WORK ORDER: Among the lines below, keep only those from the one containing "Impressum (1332, 1561)" through the one containing "Christine Cox (602, 2096)", and reproduce them exactly.

GIVEN RECORDS:
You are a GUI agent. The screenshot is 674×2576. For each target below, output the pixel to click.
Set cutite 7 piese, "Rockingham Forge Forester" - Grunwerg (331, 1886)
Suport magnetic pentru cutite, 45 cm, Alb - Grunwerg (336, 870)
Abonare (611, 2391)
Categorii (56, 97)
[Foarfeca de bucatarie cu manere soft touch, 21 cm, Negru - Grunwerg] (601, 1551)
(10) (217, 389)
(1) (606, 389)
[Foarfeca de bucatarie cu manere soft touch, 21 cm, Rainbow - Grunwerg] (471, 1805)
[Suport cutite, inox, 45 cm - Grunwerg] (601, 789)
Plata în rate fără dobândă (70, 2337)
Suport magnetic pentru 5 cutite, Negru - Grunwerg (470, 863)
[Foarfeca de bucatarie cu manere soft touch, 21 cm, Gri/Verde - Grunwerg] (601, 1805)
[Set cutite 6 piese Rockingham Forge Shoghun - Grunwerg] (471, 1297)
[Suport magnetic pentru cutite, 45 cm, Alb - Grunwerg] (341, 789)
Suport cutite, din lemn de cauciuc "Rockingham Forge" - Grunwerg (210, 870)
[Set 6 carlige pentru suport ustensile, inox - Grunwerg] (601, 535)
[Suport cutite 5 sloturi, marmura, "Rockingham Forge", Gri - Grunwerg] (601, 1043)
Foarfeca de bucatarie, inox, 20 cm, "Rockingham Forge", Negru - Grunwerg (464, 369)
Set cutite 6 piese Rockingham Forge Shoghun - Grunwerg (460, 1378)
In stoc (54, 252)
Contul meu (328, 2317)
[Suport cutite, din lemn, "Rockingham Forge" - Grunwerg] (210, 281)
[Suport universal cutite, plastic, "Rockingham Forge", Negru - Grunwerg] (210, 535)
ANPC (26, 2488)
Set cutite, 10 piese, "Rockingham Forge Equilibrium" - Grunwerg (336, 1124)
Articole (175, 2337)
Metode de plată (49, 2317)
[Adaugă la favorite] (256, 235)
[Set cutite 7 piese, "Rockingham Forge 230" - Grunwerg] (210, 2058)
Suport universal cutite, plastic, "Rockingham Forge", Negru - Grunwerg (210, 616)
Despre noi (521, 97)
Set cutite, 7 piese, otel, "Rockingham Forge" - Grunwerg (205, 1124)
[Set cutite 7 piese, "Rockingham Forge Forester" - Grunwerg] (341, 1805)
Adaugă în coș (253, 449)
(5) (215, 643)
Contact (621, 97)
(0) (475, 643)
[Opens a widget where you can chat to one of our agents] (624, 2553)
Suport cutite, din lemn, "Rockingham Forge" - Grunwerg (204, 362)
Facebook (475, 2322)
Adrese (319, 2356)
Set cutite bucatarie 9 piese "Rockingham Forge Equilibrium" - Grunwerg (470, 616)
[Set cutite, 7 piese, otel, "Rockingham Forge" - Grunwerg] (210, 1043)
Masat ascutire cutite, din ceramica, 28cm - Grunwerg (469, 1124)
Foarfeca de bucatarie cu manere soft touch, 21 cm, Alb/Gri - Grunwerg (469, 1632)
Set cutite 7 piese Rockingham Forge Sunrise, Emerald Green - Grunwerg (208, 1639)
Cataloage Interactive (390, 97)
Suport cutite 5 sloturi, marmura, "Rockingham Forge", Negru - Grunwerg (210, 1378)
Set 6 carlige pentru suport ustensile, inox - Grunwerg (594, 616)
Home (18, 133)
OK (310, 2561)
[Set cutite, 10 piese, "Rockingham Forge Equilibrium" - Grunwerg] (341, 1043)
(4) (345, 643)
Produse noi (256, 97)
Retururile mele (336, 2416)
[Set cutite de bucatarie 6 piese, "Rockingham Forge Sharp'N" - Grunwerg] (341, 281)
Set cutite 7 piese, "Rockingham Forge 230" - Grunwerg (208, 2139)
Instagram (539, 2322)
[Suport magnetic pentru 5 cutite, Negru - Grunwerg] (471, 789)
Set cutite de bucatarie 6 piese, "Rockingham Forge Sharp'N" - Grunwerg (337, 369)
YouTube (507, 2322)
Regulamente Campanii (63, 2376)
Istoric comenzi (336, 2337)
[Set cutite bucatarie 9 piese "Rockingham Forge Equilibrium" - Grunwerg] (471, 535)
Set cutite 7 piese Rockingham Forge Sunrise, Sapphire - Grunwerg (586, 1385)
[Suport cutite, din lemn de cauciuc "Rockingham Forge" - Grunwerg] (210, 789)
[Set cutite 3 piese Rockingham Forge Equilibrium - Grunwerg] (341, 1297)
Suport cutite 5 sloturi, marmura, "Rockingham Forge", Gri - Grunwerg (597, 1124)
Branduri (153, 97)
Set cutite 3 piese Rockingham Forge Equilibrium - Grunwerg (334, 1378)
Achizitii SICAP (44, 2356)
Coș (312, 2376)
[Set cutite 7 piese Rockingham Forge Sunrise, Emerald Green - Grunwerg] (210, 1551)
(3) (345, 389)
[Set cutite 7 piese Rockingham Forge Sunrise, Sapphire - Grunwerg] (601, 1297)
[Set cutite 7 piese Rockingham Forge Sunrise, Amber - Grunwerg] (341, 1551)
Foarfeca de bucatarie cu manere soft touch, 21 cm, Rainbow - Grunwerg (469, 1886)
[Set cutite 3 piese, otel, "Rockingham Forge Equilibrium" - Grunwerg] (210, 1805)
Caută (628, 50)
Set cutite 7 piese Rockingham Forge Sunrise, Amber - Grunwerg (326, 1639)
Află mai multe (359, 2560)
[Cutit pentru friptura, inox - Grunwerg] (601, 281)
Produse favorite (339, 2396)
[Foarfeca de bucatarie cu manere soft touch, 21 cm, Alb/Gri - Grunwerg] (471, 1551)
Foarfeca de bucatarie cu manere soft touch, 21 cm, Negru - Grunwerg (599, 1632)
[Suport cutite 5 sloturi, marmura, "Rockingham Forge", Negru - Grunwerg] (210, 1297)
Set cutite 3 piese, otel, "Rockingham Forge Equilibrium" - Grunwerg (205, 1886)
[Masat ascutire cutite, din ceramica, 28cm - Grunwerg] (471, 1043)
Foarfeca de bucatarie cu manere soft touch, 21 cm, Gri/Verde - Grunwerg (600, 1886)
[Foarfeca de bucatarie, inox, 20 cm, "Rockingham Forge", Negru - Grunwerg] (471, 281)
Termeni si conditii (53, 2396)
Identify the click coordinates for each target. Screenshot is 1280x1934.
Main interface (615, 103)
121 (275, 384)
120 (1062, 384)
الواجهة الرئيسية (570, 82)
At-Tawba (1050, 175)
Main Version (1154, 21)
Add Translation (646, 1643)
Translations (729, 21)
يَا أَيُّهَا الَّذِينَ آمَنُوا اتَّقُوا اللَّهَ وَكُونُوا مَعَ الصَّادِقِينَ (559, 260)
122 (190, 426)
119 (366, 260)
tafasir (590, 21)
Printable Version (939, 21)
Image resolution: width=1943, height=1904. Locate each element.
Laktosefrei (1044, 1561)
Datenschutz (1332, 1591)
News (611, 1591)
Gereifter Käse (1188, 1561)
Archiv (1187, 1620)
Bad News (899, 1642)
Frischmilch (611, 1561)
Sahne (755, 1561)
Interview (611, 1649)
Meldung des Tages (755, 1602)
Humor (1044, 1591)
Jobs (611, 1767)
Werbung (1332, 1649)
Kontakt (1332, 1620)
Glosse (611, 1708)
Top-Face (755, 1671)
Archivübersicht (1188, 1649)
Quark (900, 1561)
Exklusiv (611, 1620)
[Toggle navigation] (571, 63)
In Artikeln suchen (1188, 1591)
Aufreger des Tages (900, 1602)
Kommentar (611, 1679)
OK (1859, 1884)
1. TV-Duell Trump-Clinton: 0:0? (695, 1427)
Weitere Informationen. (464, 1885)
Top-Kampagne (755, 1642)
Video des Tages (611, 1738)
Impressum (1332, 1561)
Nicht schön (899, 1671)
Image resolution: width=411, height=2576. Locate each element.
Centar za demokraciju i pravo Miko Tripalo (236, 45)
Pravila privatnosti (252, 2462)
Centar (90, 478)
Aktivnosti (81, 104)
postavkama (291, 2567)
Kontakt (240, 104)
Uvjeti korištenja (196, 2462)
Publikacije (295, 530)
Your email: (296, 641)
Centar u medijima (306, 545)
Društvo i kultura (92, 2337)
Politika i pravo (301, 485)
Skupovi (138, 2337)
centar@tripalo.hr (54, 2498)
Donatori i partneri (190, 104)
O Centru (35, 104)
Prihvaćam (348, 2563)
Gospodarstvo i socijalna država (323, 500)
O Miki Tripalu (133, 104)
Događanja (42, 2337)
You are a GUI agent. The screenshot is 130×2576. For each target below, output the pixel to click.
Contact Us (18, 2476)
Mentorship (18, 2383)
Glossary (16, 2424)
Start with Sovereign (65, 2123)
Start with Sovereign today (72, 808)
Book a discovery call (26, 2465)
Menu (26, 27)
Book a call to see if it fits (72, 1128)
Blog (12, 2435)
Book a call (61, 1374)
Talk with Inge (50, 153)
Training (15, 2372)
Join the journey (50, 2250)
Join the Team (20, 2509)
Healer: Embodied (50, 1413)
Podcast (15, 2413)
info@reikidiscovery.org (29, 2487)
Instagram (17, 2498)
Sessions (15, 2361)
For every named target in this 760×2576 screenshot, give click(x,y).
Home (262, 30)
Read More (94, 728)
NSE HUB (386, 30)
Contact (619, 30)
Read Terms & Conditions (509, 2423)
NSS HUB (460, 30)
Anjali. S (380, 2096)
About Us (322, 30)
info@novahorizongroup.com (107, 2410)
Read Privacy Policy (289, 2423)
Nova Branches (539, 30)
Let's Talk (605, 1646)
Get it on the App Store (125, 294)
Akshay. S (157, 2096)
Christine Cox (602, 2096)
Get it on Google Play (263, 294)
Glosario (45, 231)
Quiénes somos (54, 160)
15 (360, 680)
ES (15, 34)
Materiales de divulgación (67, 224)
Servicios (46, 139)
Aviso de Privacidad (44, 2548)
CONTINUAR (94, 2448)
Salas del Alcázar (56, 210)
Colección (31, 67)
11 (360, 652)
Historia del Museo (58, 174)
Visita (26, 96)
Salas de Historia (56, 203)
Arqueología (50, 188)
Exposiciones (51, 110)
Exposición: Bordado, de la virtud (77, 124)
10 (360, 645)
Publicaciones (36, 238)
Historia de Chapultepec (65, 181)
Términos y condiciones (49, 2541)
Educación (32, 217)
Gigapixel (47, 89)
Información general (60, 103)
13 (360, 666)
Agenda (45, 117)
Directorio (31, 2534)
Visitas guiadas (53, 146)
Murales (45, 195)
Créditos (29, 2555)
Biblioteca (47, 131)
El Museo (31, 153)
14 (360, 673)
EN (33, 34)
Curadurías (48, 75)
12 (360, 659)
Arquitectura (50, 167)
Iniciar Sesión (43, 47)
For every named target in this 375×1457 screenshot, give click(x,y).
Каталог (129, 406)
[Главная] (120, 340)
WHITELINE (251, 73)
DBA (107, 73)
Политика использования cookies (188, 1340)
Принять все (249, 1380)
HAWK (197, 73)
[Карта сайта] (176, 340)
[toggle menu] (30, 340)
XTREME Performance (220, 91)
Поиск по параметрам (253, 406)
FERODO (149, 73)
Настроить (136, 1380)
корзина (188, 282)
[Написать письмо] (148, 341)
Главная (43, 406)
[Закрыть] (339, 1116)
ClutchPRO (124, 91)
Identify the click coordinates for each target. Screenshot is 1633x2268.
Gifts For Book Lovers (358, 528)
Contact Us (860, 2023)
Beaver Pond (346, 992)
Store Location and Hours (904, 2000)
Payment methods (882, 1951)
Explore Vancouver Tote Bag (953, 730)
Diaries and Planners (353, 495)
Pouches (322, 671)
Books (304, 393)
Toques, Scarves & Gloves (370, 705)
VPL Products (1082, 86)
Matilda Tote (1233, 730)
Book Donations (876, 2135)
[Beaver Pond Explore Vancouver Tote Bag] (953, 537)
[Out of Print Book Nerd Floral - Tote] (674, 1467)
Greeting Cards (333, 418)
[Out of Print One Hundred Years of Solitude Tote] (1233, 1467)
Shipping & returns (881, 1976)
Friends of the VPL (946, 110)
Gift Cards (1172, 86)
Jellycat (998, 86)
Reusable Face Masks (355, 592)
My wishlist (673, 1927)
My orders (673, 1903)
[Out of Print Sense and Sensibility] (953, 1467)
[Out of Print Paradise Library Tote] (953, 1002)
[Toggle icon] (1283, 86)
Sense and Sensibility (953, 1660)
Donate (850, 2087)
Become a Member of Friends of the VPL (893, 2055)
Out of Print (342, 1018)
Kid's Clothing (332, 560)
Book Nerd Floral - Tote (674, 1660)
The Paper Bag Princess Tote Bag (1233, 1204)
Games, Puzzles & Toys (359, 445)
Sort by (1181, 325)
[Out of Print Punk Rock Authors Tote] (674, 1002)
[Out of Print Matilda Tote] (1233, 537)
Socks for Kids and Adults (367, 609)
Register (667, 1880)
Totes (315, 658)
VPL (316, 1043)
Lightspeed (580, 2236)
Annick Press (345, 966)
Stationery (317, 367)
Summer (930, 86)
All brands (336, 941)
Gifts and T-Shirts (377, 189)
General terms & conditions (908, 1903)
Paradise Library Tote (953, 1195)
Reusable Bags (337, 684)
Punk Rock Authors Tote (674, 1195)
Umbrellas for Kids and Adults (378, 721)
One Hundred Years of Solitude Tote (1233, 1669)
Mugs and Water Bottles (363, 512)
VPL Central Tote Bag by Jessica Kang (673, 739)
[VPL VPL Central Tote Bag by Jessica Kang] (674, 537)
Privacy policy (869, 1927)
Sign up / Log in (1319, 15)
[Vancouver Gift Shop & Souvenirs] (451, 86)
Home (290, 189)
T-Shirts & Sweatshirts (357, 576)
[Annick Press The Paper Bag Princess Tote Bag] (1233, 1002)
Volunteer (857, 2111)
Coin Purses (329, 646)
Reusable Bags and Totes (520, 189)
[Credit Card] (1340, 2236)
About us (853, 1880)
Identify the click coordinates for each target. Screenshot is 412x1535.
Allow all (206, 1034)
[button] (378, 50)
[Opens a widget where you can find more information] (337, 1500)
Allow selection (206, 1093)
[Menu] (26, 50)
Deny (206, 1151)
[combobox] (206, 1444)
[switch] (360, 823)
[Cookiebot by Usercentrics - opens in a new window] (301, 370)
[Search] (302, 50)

THE ANSWER:
Impressum (1332, 1561)
Nicht schön (899, 1671)
Image resolution: width=411, height=2576. Locate each element.
Centar za demokraciju i pravo Miko Tripalo (236, 45)
Pravila privatnosti (252, 2462)
Centar (90, 478)
Aktivnosti (81, 104)
postavkama (291, 2567)
Kontakt (240, 104)
Uvjeti korištenja (196, 2462)
Publikacije (295, 530)
Your email: (296, 641)
Centar u medijima (306, 545)
Društvo i kultura (92, 2337)
Politika i pravo (301, 485)
Skupovi (138, 2337)
centar@tripalo.hr (54, 2498)
Donatori i partneri (190, 104)
O Centru (35, 104)
Prihvaćam (348, 2563)
Gospodarstvo i socijalna država (323, 500)
O Miki Tripalu (133, 104)
Događanja (42, 2337)
You are a GUI agent. The screenshot is 130×2576. For each target below, output the pixel to click.
Contact Us (18, 2476)
Mentorship (18, 2383)
Glossary (16, 2424)
Start with Sovereign (65, 2123)
Start with Sovereign today (72, 808)
Book a discovery call (26, 2465)
Menu (26, 27)
Book a call to see if it fits (72, 1128)
Blog (12, 2435)
Book a call (61, 1374)
Talk with Inge (50, 153)
Training (15, 2372)
Join the journey (50, 2250)
Join the Team (20, 2509)
Healer: Embodied (50, 1413)
Podcast (15, 2413)
info@reikidiscovery.org (29, 2487)
Instagram (17, 2498)
Sessions (15, 2361)
For every named target in this 760×2576 screenshot, give click(x,y).
Home (262, 30)
Read More (94, 728)
NSE HUB (386, 30)
Contact (619, 30)
Read Terms & Conditions (509, 2423)
NSS HUB (460, 30)
Anjali. S (380, 2096)
About Us (322, 30)
info@novahorizongroup.com (107, 2410)
Read Privacy Policy (289, 2423)
Nova Branches (539, 30)
Let's Talk (605, 1646)
Get it on the App Store (125, 294)
Akshay. S (157, 2096)
Christine Cox (602, 2096)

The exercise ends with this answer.